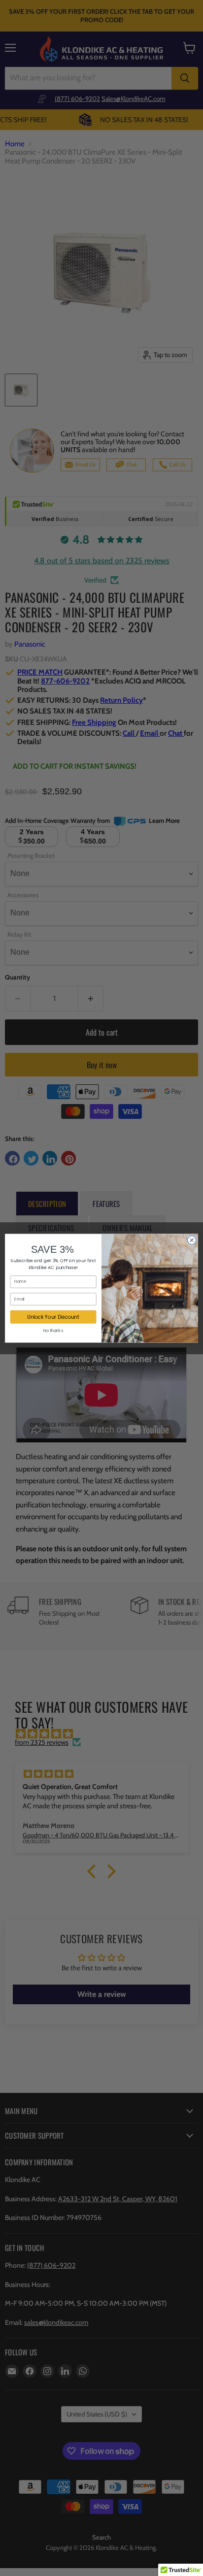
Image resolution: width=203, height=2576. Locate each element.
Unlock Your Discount (53, 1316)
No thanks (53, 1331)
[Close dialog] (191, 1240)
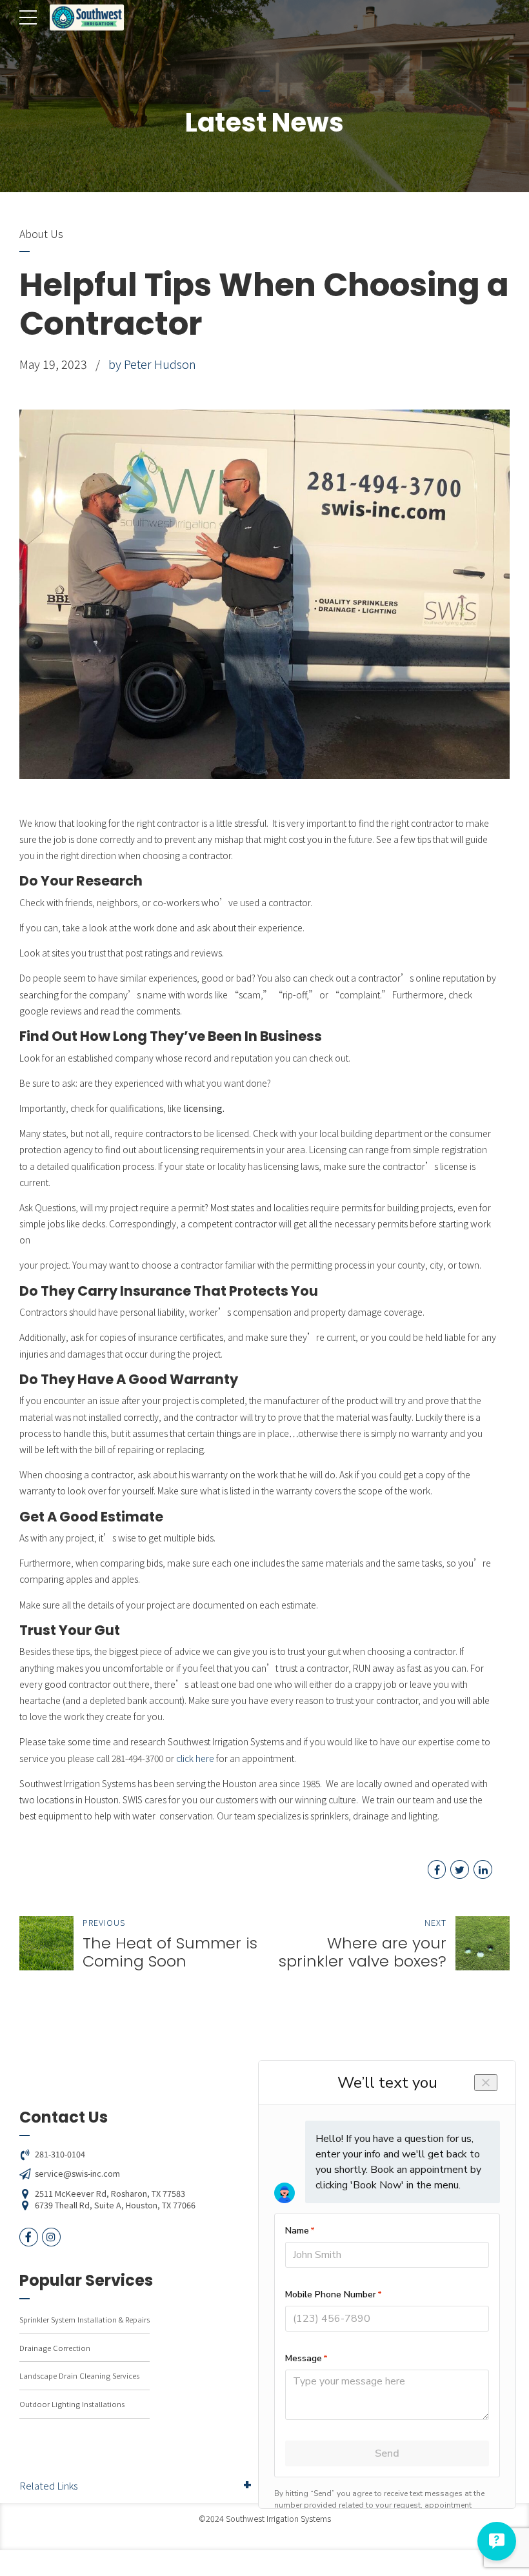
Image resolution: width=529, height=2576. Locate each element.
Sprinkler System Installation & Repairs (84, 2319)
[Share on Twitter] (459, 1869)
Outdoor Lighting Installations (72, 2404)
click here (195, 1758)
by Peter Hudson (152, 363)
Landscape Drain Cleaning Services (79, 2375)
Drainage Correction (54, 2348)
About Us (41, 233)
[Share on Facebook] (437, 1869)
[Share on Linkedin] (483, 1869)
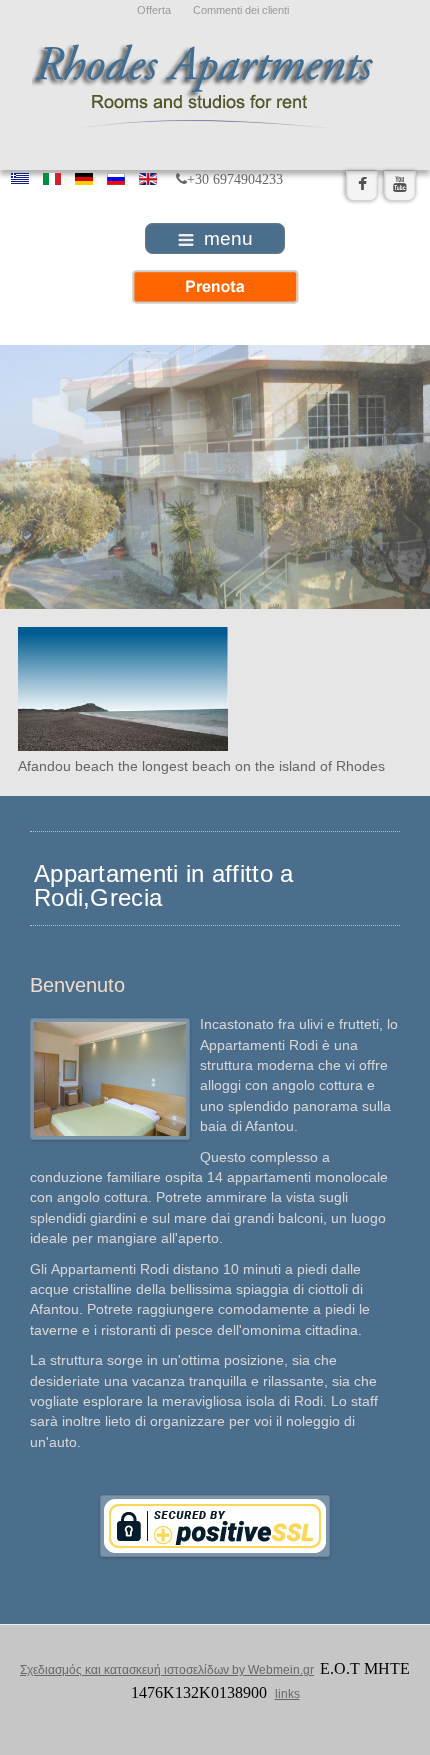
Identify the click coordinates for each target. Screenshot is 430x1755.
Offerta (154, 10)
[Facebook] (362, 185)
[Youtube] (400, 185)
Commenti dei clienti (241, 10)
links (287, 1694)
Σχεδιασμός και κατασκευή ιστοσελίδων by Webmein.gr (167, 1670)
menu (228, 238)
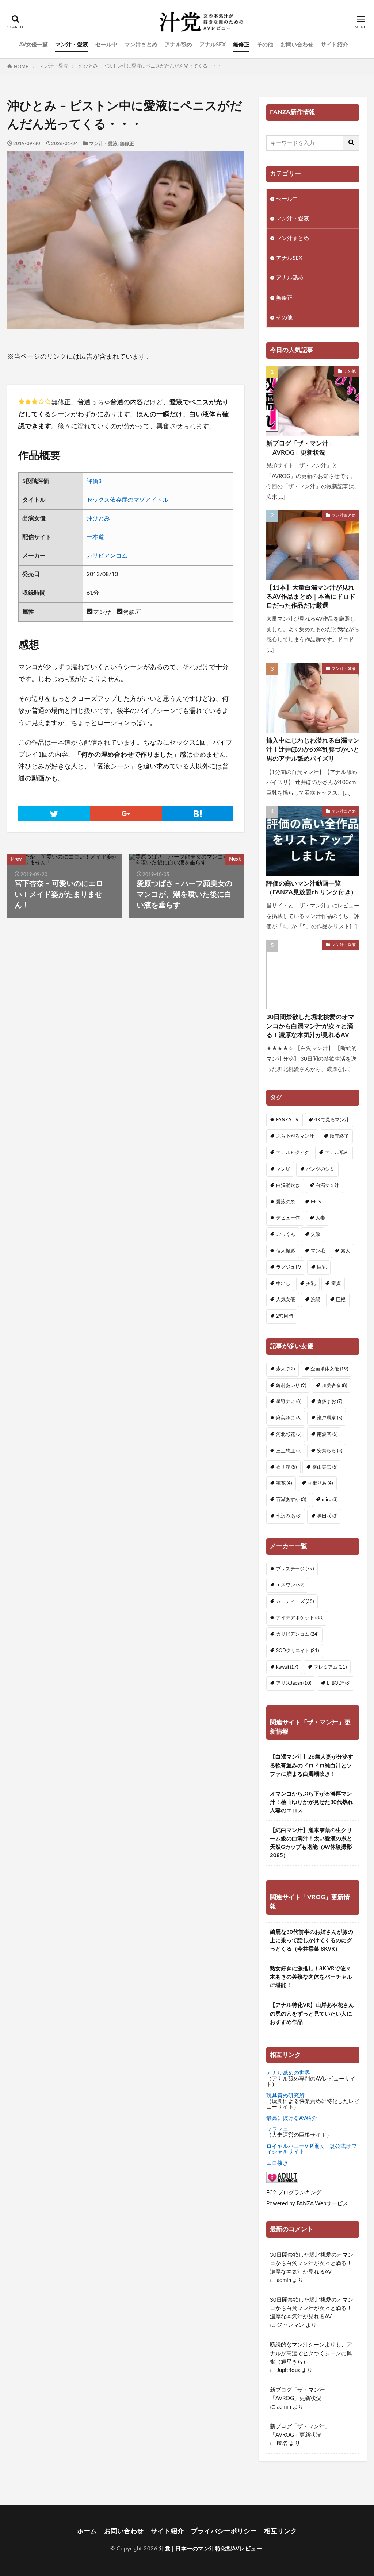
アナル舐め (178, 44)
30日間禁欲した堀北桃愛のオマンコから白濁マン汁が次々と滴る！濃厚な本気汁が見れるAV (310, 1026)
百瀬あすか (291, 1499)
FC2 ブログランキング (293, 2192)
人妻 (320, 1217)
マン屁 (283, 1169)
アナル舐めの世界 (288, 2073)
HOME (21, 66)
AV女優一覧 (33, 44)
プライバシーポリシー (224, 2531)
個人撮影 (285, 1250)
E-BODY (338, 1683)
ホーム (87, 2531)
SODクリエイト (297, 1650)
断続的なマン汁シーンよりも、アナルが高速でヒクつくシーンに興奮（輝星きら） (311, 2353)
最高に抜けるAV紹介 (291, 2118)
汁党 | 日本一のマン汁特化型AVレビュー (210, 2549)
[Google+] (125, 813)
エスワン (290, 1585)
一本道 (95, 537)
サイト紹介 (334, 44)
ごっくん (285, 1234)
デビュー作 (288, 1217)
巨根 (341, 1299)
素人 (345, 1250)
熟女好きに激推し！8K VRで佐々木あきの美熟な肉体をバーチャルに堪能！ (311, 1977)
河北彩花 (288, 1434)
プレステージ (295, 1569)
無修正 (241, 44)
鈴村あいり (291, 1385)
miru (329, 1499)
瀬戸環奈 (329, 1417)
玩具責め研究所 (285, 2095)
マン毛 (318, 1250)
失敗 (315, 1234)
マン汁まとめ (141, 44)
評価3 (94, 481)
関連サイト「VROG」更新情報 (310, 1901)
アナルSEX (212, 44)
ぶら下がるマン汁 (295, 1136)
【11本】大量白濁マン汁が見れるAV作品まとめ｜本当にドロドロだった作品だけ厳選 (310, 597)
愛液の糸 (285, 1201)
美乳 (311, 1283)
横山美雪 (324, 1467)
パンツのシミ (320, 1169)
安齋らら (329, 1450)
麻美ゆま (288, 1417)
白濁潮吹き (288, 1185)
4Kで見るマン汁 (331, 1119)
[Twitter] (54, 813)
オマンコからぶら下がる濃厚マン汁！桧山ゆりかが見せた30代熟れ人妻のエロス (311, 1802)
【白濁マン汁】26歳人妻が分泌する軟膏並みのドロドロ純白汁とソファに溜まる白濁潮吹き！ (311, 1765)
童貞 (336, 1283)
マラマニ (277, 2129)
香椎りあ (320, 1483)
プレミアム (330, 1667)
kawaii (287, 1667)
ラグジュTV (288, 1267)
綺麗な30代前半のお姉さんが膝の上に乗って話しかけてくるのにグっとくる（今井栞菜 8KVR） (311, 1940)
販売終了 (339, 1136)
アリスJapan (293, 1683)
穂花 (284, 1483)
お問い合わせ (296, 44)
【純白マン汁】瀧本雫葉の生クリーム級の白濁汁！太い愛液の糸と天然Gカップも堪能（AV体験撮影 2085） (311, 1843)
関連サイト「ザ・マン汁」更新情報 (310, 1727)
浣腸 (315, 1299)
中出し (283, 1283)
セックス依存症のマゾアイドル (127, 500)
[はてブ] (197, 813)
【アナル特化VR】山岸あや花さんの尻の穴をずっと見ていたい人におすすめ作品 (312, 2013)
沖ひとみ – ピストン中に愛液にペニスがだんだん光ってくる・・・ (150, 66)
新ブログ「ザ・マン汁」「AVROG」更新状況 (300, 448)
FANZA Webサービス (322, 2203)
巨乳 (322, 1267)
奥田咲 (327, 1516)
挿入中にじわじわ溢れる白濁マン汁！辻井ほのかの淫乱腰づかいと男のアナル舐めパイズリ (312, 750)
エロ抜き (277, 2163)
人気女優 (285, 1299)
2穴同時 (284, 1316)
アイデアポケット (299, 1617)
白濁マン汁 (327, 1185)
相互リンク (280, 2531)
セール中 (106, 44)
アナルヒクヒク (292, 1152)
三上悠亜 (288, 1450)
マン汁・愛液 (71, 44)
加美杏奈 (334, 1385)
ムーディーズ (295, 1601)
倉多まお (329, 1401)
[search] (351, 143)
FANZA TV (287, 1119)
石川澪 (286, 1467)
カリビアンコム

(WORK ORDER): Reproduce exactly, and only, the lines from the opening line of the listing above through the line holding "アナル舐め (178, 44)", minus the pictures.

(ANSWER SPACE):
Image resolution: width=203, height=2576. Locate each element.
Unlock Your Discount (53, 1316)
No thanks (53, 1331)
[Close dialog] (191, 1240)
Image resolution: width=529, height=2576. Locate each element.
Sprinkler System Installation & Repairs (84, 2319)
[Share on Twitter] (459, 1869)
Outdoor Lighting Installations (72, 2404)
click here (195, 1758)
by Peter Hudson (152, 363)
Landscape Drain Cleaning Services (79, 2375)
Drainage Correction (54, 2348)
About Us (41, 233)
[Share on Facebook] (437, 1869)
[Share on Linkedin] (483, 1869)
Identify the click coordinates for each target. Screenshot is 430x1755.
Offerta (154, 10)
[Facebook] (362, 185)
[Youtube] (400, 185)
Commenti dei clienti (241, 10)
links (287, 1694)
Σχεδιασμός και κατασκευή ιστοσελίδων by Webmein.gr (167, 1670)
menu (228, 238)
アナル舐め (178, 44)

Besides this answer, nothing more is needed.